Parents resemble the Very Hungry Caterpillar, whose week we narrate again and again. We, too, emerge in a new form, shaped by their hunger.
But when you know you must undergo a change, it’s hard to tell where the line between self-gift and self-erasure is. I’ve known mothers who have been pushed to the wrong side of that balance and suffered for it.
I very much like Ruddick’s framing, particularly this:
A person who counts herself as nothing lacks the confidence needed to suspend her own being to receive another's.
We have to hold ourselves lightly without holding ourselves as valueless.
Reading the Ruddick chapter with friends made me wonder a little what an Immanuel Kant for New Moms book would look like; one that emphasize that the child and the mother are both ends in themselves.
The reason to sacrifice for the child is his or her infinite worth, yoked to their own frailness that leaves them vulnerable. But the mother is just like the child, just as infinitely precious, and she can’t see the child clearly if she sees the child’s worth as higher than or disconnected from her own.
The difference between self-gift and self-erasure cannot be in something like pleasure or desire to serve, because often the needs of our children that we must meet are beyond what we might think we can bear. The sacrifices of motherhood can be painful and reluctant. It seems to me that what protects from self-erasure is being willing to accept these same difficult sacrifices *from others on our own behalf*, for example letting a husband take on the burden of solo parenting several children for a few hours to give the mom a solo break. It is good to give of ourselves for others; it is also good to be able to accept their gifts of self on our behalf, even knowing that such a gift is not an easy one for them to give. It's not selfish as long as we don't demand it with an unjust frequency.

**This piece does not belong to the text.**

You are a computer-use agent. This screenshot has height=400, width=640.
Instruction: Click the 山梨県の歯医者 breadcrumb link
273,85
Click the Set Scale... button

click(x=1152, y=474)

I love the way you phrase the mother as bring just like the child, of infinite worth in her own right. Both mother and child (and father, of course) are worthy of sacrifice, and should be willing to accept it in humility.
I don't know how to answer your question, but this comes closer to describing my experience of motherhood than most things I've read.
I've started saying recently that I do not find my identity in being a mother. My relationship with my kids is very important, and it uses the majority of my time and energy. But it's not who I am. Yet this seems like something that "mom culture" expects, to dissolve the self, and run in the hamster wheel of anxiety, wondering "am I a good mother?" No thank you. I have thoughts and ideas and personality, and there are foods I plan to eat without sharing, and more. If I had a clear sense of "what to do with my life" outside of caregiving and homeschooling, I would find a way to do it. I may yet find a way to do it, when I figure out what it is.
And even as I feel very firm in this conviction about myself, I feel strange, and a little bit lonely. It's hard to check that you're on the right path when you reject the crowded one, and yet meet no fellow travelers.
I also like these passages, because observing my kids is, so far, the pinnacle of my experience as a mother. To understand them better than anyone except their father, to figure out what makes them tick, to know what they love and why they love it. I get a thrill when I finally unlock some part of their heart or mind that I hadn't understood before. I delight in all the ways my four children reveal their strengths and passions and personalities so distinctly, despite having the same two parents. And having witnessed who they are, I have the privilege and responsibility of guiding them into who God wants them to be.
So, long story short, yes, this post rings true for me.